Problem to solve
A complete answer lists every line of the material where the string "folder" occurs.

Data

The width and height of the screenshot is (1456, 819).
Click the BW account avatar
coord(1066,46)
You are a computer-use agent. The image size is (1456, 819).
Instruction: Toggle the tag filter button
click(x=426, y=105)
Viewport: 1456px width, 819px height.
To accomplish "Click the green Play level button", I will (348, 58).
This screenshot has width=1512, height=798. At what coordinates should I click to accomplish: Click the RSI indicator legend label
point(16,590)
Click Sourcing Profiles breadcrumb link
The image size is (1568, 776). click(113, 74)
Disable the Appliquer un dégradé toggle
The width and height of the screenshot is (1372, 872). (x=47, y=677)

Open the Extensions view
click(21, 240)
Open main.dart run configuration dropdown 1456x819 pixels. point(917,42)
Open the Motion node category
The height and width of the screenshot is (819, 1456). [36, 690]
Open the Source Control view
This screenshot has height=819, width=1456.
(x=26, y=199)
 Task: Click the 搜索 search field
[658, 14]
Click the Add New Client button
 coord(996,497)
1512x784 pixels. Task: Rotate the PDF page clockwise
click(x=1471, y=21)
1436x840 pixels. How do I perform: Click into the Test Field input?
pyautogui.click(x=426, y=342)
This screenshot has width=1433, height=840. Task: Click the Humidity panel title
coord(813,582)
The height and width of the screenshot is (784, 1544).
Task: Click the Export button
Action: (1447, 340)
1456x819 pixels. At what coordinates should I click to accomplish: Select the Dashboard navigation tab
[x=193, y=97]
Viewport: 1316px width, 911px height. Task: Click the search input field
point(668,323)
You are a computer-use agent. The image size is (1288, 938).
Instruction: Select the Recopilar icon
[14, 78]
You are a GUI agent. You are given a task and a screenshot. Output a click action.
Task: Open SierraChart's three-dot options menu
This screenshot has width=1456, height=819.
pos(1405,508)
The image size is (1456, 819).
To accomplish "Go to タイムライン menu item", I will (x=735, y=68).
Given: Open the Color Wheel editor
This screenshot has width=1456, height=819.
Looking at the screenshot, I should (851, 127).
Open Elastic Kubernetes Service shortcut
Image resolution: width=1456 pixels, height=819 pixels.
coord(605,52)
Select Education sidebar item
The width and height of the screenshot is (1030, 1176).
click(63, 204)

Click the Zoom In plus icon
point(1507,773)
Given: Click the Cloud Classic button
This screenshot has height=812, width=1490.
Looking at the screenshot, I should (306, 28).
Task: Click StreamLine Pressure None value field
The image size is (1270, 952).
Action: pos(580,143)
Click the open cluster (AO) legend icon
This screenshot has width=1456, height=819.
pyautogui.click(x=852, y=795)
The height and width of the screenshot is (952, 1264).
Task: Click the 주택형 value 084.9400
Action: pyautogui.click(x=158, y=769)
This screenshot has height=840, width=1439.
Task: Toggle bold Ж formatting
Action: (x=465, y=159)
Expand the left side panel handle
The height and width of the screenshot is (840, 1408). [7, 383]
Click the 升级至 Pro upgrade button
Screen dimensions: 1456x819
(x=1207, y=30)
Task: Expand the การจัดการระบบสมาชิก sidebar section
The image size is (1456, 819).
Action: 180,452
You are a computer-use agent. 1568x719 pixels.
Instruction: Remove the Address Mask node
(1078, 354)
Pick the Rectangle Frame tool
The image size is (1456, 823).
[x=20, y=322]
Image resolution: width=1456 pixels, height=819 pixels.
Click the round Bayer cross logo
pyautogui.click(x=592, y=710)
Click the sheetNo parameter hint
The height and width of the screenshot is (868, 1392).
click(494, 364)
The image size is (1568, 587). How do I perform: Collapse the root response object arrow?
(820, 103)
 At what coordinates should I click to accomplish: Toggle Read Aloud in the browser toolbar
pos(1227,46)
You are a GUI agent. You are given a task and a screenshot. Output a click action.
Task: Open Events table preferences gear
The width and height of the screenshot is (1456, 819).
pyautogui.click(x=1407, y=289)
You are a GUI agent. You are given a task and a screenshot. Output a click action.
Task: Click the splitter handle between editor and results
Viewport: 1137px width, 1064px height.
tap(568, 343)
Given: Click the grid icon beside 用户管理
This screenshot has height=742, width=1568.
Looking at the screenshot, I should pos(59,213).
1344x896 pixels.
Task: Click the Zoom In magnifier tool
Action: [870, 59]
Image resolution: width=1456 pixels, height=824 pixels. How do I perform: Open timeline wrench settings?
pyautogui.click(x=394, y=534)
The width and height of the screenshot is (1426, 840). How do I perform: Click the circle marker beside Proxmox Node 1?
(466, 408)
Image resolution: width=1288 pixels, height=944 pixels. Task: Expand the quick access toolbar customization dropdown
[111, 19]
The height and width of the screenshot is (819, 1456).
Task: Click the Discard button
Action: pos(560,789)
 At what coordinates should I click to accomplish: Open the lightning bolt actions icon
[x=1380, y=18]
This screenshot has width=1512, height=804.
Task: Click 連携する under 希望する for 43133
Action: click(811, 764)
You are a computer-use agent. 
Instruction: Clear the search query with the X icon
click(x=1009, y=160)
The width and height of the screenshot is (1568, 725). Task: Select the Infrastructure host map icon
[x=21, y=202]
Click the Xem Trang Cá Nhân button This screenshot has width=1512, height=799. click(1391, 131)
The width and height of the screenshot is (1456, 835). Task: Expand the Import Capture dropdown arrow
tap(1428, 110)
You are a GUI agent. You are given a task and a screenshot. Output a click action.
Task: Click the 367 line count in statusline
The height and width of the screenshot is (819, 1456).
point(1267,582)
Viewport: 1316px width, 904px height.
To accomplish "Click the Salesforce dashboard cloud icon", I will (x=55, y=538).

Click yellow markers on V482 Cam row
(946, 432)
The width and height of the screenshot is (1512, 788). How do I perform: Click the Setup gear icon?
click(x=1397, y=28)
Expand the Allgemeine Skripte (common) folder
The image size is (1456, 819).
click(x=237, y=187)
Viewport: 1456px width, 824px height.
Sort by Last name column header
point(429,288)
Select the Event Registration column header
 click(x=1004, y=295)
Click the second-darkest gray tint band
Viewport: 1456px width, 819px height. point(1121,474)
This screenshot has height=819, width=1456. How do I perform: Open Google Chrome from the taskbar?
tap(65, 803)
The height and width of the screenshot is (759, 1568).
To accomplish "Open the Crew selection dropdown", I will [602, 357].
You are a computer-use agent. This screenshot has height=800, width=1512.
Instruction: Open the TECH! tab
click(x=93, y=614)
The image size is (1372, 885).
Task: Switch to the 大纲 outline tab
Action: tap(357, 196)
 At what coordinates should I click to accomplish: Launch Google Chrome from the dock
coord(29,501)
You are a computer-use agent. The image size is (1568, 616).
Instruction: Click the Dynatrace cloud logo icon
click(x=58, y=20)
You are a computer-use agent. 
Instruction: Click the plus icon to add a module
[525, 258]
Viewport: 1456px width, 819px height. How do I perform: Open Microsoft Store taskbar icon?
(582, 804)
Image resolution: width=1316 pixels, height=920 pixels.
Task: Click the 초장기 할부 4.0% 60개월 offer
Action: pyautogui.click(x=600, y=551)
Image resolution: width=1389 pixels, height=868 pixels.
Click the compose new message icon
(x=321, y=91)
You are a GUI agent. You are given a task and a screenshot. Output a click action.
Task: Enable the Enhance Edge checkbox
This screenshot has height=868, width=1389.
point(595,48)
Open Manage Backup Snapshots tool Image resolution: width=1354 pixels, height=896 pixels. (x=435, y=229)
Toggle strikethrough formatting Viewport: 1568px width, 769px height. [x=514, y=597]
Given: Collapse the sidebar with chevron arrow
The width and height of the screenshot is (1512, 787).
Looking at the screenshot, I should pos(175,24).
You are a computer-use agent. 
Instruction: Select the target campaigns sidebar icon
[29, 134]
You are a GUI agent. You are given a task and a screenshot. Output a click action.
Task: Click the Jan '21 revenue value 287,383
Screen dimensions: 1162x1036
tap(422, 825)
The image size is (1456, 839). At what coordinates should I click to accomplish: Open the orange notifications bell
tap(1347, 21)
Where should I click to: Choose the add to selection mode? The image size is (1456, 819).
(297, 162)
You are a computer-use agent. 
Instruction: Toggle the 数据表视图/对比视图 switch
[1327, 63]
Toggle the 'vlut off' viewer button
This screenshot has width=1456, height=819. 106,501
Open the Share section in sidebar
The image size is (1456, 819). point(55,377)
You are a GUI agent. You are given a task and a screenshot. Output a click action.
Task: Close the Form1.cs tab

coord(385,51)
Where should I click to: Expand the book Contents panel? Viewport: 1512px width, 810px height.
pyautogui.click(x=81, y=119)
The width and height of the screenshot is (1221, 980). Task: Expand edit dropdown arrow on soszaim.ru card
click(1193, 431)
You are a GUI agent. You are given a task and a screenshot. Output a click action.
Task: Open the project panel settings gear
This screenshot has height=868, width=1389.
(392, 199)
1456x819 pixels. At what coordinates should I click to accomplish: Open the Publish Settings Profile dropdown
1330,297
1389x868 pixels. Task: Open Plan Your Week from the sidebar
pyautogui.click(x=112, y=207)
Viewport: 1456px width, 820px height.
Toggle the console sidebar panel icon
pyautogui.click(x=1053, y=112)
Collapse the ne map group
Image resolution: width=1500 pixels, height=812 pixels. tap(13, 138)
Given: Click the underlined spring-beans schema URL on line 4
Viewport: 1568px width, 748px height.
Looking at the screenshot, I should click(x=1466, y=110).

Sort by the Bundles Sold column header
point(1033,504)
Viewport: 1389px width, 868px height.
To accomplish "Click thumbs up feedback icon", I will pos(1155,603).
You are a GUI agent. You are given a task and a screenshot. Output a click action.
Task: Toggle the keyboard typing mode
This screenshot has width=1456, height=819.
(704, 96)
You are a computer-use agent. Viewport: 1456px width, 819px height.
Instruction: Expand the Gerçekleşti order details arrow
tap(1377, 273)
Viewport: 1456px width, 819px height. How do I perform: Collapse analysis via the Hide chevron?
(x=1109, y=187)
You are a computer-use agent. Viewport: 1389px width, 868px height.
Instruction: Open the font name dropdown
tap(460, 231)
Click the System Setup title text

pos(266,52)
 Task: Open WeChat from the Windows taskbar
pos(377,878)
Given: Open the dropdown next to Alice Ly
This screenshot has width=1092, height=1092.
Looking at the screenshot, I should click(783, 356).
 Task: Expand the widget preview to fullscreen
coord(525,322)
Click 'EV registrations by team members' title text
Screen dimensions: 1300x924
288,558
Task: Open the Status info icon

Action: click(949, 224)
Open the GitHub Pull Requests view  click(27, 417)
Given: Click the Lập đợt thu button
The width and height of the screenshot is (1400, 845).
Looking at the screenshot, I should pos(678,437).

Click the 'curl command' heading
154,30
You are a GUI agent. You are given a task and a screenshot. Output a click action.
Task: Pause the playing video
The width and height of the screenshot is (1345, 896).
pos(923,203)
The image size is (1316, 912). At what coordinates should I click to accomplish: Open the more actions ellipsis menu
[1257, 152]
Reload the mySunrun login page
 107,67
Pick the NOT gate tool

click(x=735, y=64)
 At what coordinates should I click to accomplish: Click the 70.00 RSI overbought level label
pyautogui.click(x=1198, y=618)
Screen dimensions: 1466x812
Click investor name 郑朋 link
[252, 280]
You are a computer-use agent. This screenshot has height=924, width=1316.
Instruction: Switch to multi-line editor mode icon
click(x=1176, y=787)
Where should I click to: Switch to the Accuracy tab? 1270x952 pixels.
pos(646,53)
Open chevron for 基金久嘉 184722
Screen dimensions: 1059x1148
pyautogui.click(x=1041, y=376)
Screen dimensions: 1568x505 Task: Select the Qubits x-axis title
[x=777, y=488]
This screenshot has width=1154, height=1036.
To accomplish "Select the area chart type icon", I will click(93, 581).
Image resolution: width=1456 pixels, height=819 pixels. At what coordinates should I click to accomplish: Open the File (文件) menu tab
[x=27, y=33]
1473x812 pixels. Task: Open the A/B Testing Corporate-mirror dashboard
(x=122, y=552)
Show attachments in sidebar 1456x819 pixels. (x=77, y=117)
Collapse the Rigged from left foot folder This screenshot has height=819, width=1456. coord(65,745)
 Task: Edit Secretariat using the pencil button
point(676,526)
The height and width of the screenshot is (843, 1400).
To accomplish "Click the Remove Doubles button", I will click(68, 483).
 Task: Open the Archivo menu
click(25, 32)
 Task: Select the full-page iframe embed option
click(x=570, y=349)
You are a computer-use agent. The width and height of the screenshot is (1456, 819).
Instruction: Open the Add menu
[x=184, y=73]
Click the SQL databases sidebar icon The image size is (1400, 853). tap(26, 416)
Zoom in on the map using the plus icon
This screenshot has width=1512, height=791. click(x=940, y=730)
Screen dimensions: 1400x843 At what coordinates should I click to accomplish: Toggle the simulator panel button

Solution to this problem
Expand the Allgemeine Skripte (common) folder
Collapse the Rigged from left foot folder This screenshot has height=819, width=1456. coord(65,745)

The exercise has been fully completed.